►
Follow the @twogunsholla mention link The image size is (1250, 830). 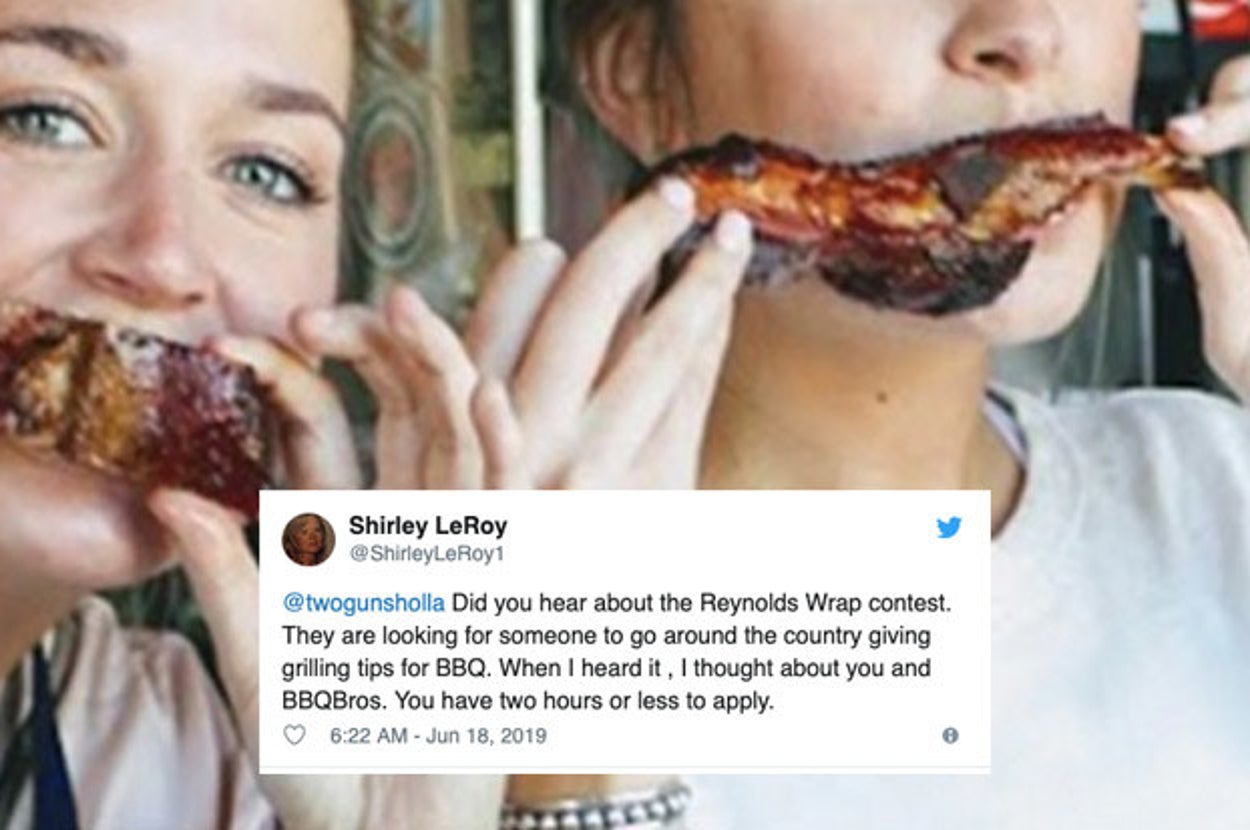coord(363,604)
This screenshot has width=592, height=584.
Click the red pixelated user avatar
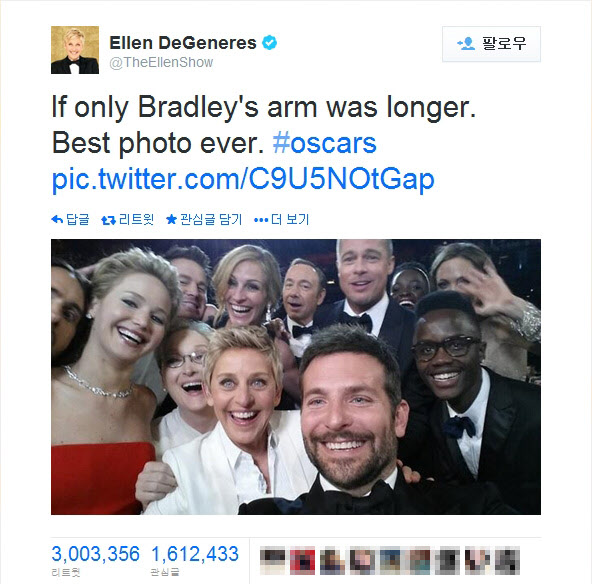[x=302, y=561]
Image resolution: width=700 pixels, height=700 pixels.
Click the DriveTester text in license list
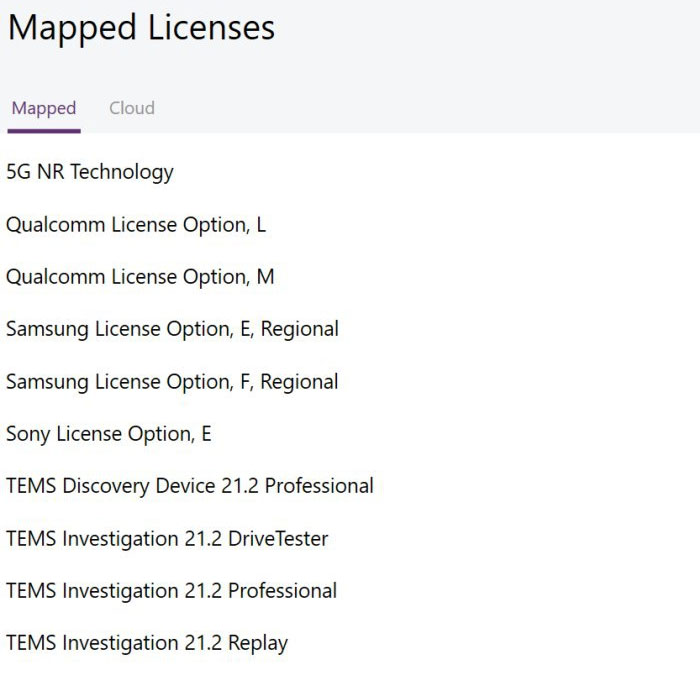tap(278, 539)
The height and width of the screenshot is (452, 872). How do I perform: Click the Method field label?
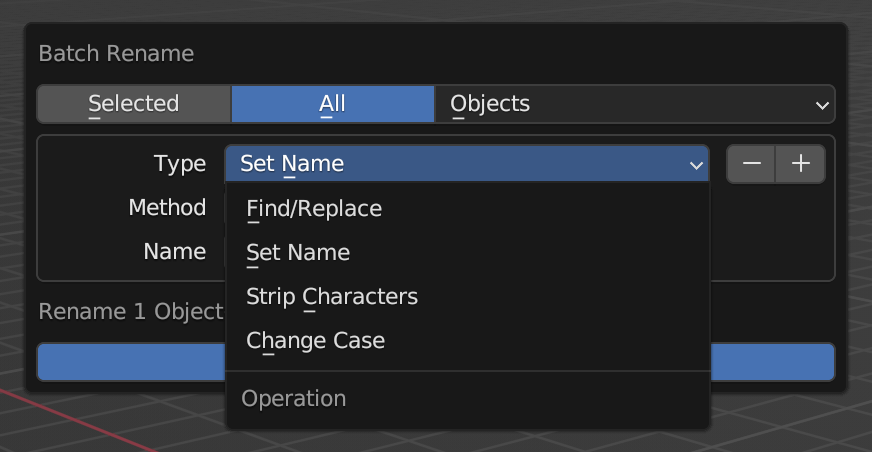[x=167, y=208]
◄
►
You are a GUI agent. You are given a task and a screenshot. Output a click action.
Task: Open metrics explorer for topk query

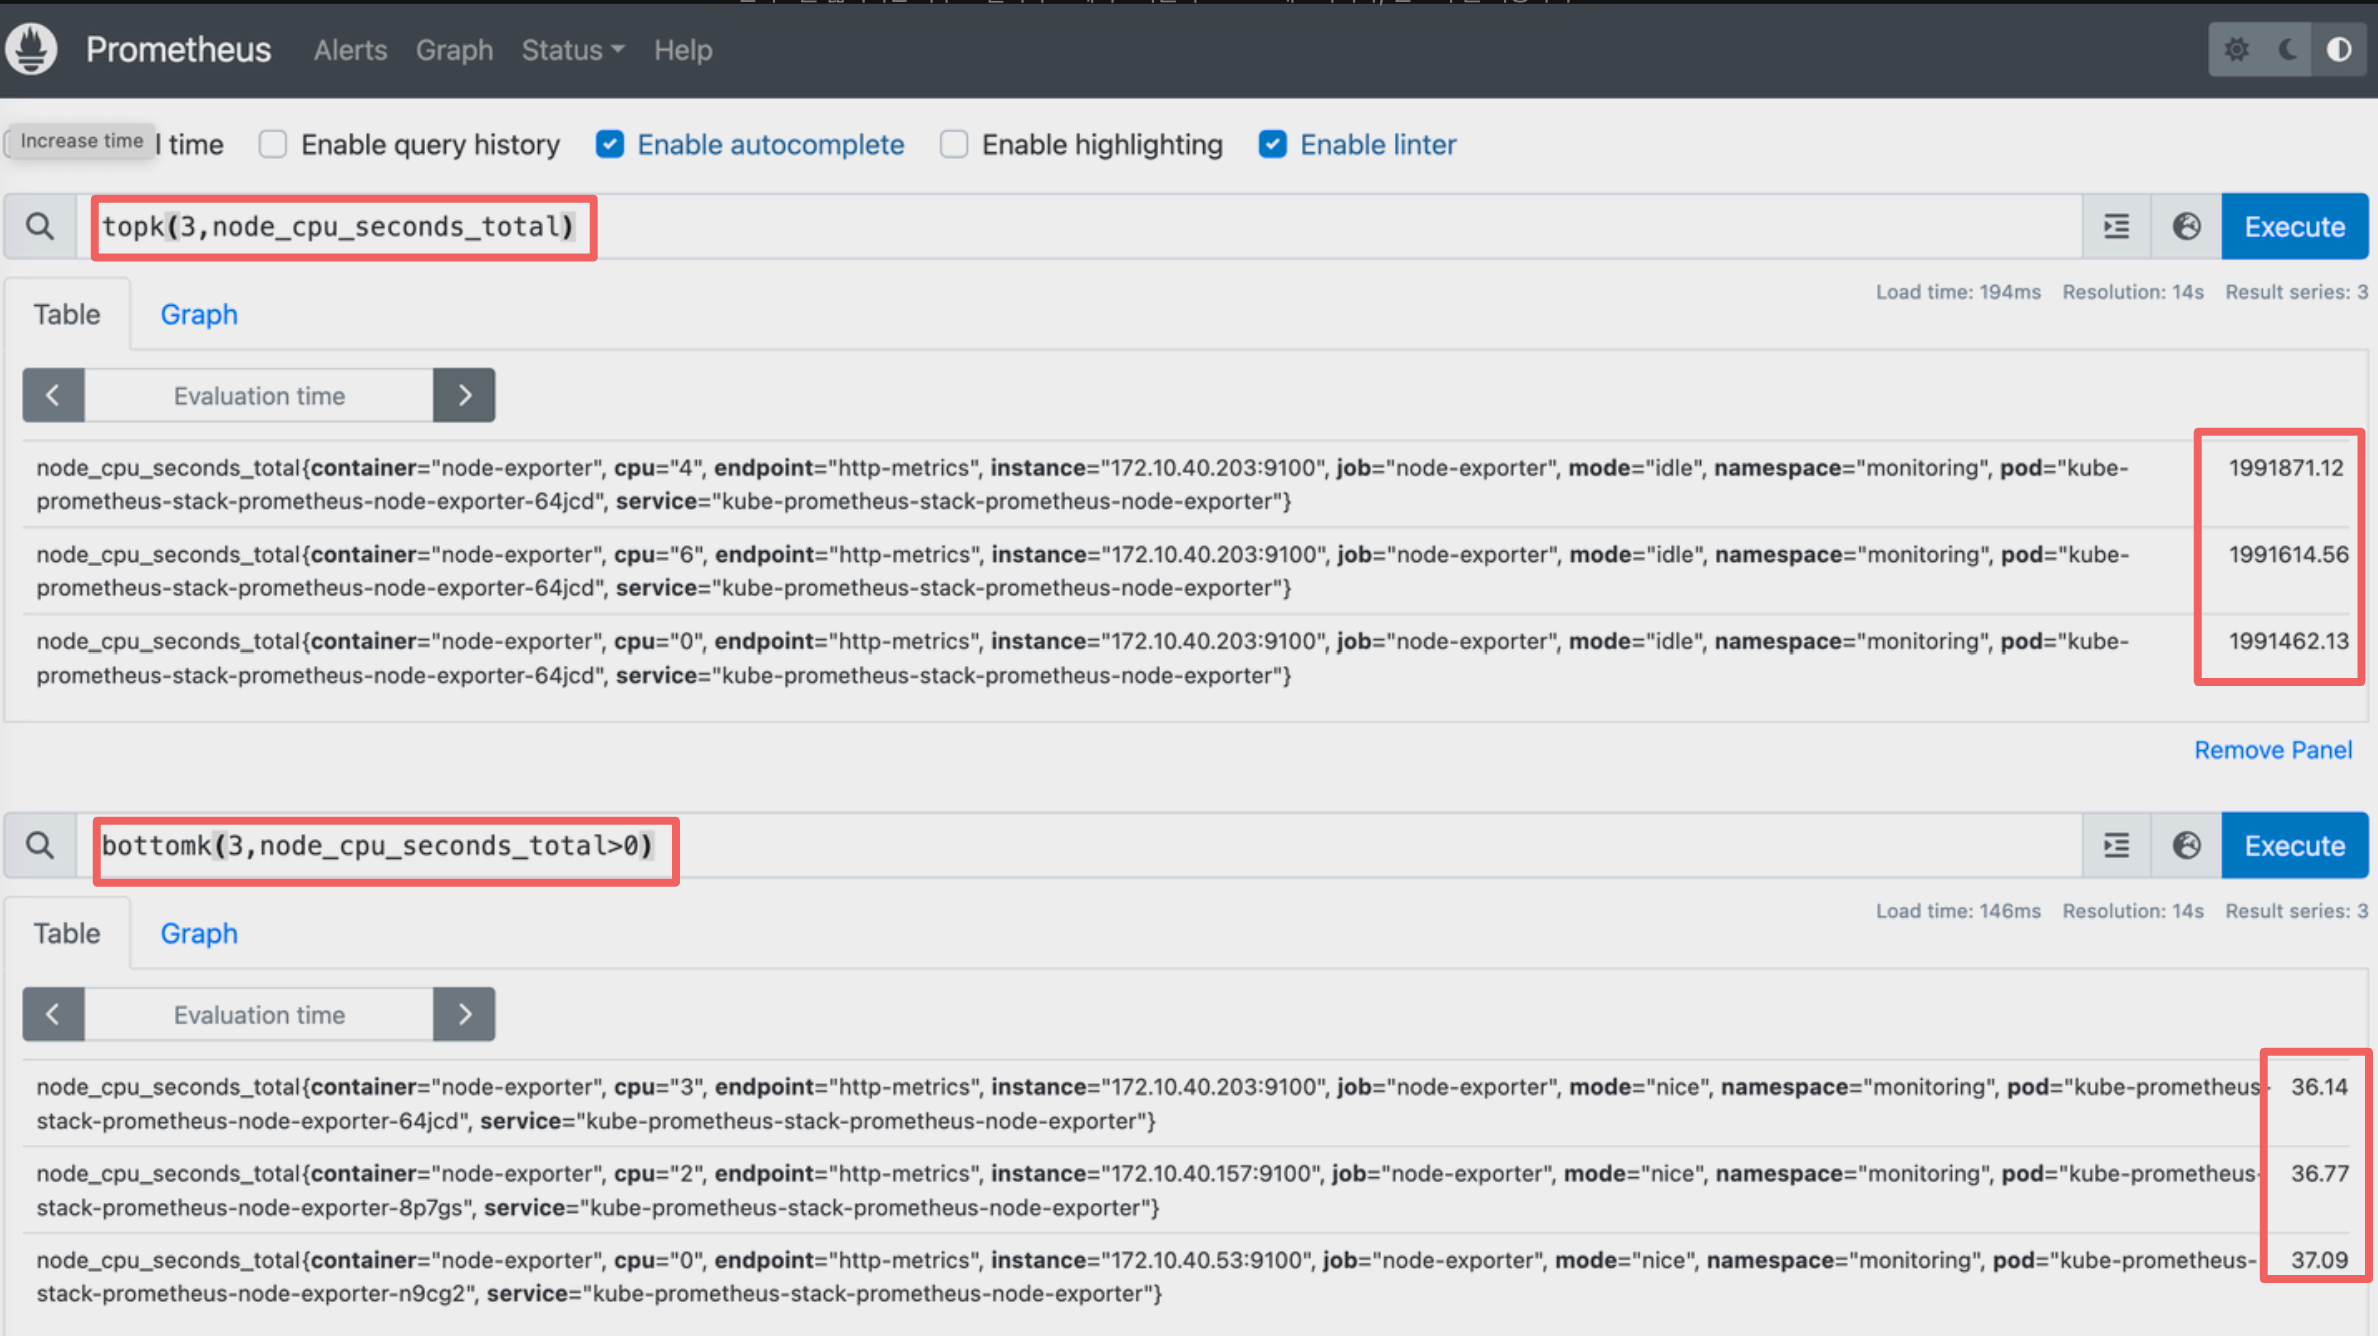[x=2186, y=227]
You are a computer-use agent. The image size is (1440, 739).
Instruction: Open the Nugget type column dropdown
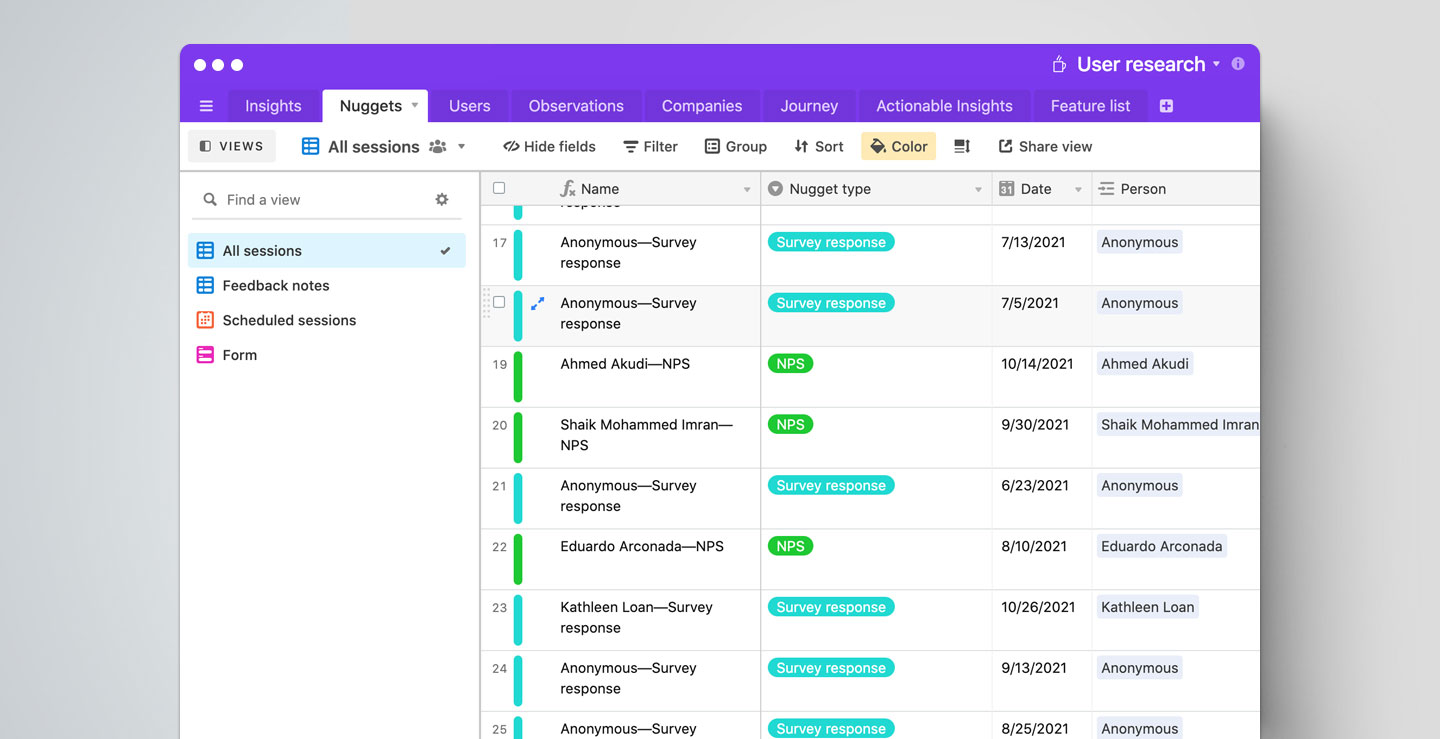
◄
Rescale the part of the listing from the line with "Image resolution: width=700" up to and including the line with "[x=167, y=208]". Reproduce every line in that span in full, multiply each answer coordinate by 0.3 and round it to a whole number with halves rounded up, and give only those lines without the pictures.

Image resolution: width=700 pixels, height=700 pixels.
Click the DriveTester text in license list
tap(83, 162)
The height and width of the screenshot is (452, 872). How do I perform: Click the Method field label?
[x=50, y=62]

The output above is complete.